CIS 565 : Final Project


Rendering game worlds has always been an interesting topic in computer graphics. Rendering massive worlds, with relatively lower or no load times has been a very interesting challenge that the online gaming community has been posed with. With more and more internet games gaining popularity, the demand for better looking graphics paved the way for WebGL. This project aims at rendering massive game worlds with non-noticeable load times. This makes the game world seems huge but only a portion of the world is loaded into memory as network latency, bandwidth and load times are important issues that affect game play in an online game world. This project attempts to render such an extensive game world in first person view, in a seamless fashion.

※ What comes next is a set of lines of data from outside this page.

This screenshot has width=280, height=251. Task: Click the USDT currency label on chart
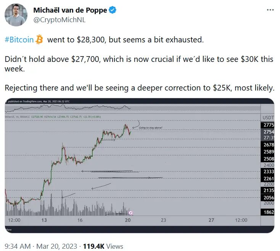pos(268,118)
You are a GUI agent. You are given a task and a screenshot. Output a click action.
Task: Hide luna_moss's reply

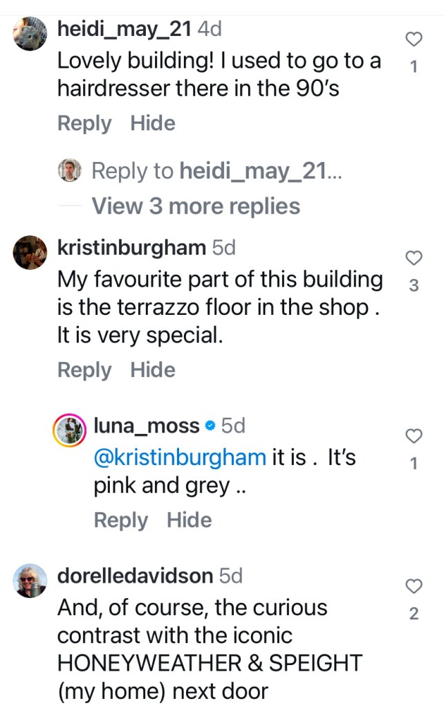[189, 520]
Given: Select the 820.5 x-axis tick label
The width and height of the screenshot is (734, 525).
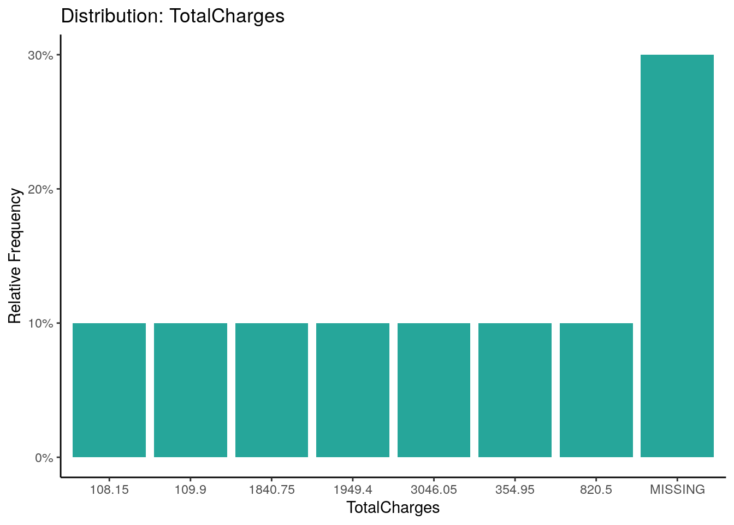Looking at the screenshot, I should (x=596, y=489).
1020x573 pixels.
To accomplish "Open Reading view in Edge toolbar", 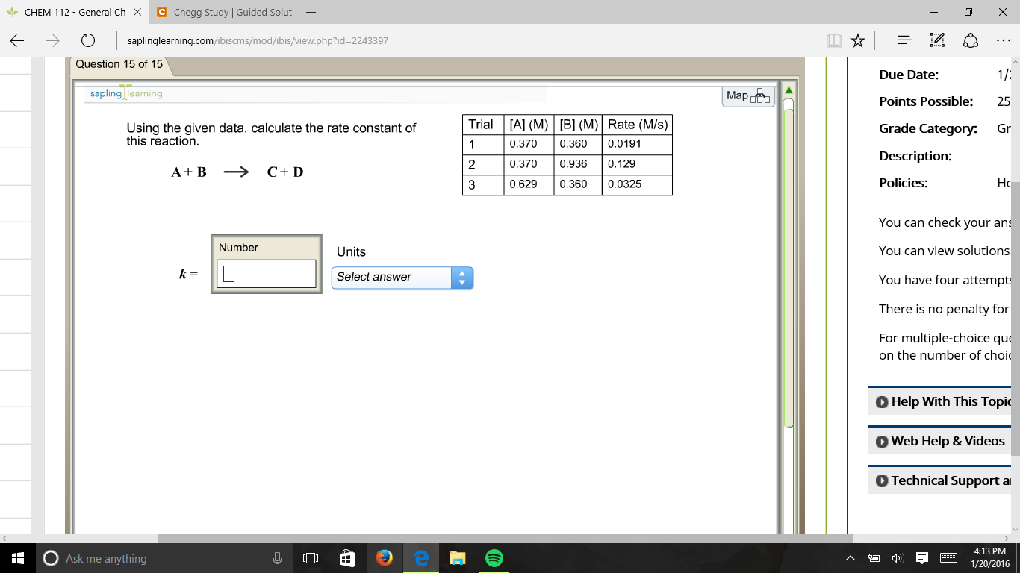I will click(x=833, y=40).
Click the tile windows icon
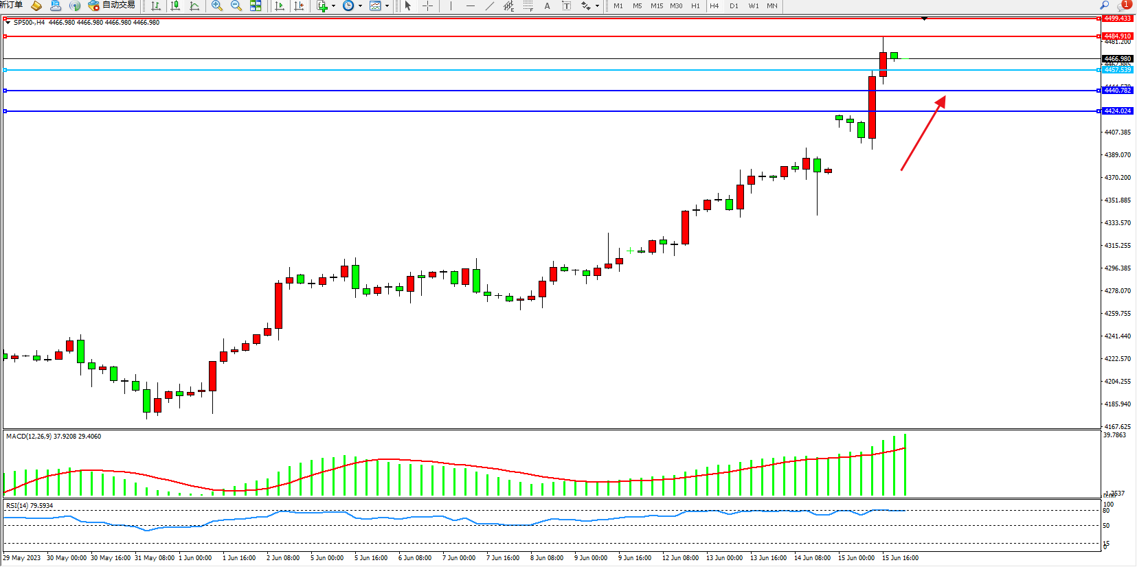 [x=256, y=5]
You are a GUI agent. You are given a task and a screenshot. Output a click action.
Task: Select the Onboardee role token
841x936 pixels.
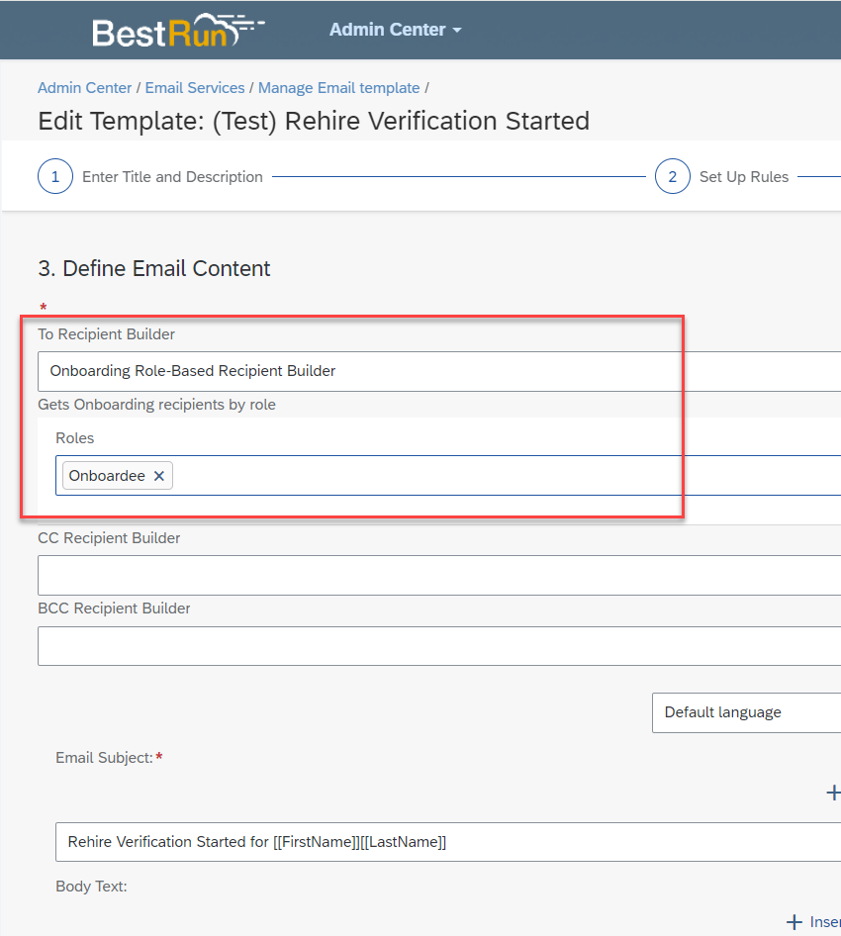pyautogui.click(x=108, y=476)
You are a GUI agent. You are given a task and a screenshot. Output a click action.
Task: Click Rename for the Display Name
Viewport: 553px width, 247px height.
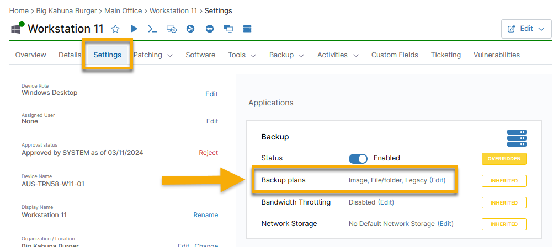point(205,215)
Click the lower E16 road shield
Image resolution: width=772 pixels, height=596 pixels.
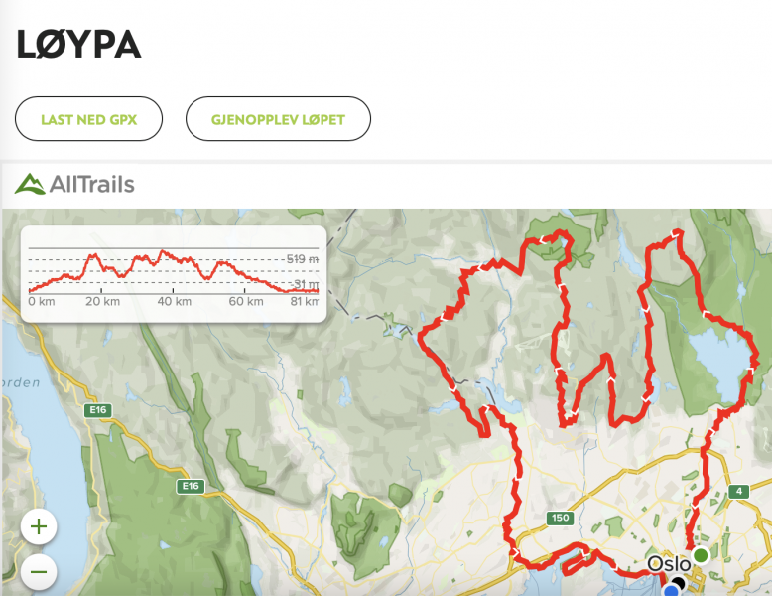(191, 486)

I have broken down the implementation into threee major steps.
  • Segmenting the game world: The game world would be a city, generated using CityEngine. This city would then be exported as a Collada file and imported to Maya. The city would have to be segmented into multiple grids. The dimension of the grid size for each grid would be something that depends on load times per grid and how much load a web-worker thread would be able to handle. Segmenting the world and saving them out as a separate Collada files would be done in Maya using a MEL script.
  • Deciding which grids to load: The game would set to a first person camera mode. So the initial grid(s) for the game would be loaded on launch. The decision as to what grids to be loaded would be based on a few basic tests, including view distance and occlusion.
  • Pre-Loading the next grid: For seamless game play, parsing and loading a grid into memory should happen without the user’s noticing. For this, it would be essential to figure out a way to know in advance which grid we would have to load next. Once we know that, parsing and loading the file into memory could happen on a separate web-worker thread.
Personally, Unfamiliarity with the framework is definitely going to be a challenge for me. I have not worked much with JavaScript, WebGL , or any features of HTML5. Getting a good grasp of these technologies and associated concepts is time is going to be crucial. Finding a suitable compromise between load time and JavaScript speed is also an interesting challenge.

To speed up my development process, i'm considering a few third party WebGL libraries. SpiderGL and PhiloGL are two front runners. I'm going to do some poking around their libraries and samples later this week and decide on a library that i will be using for the rest of my implementation.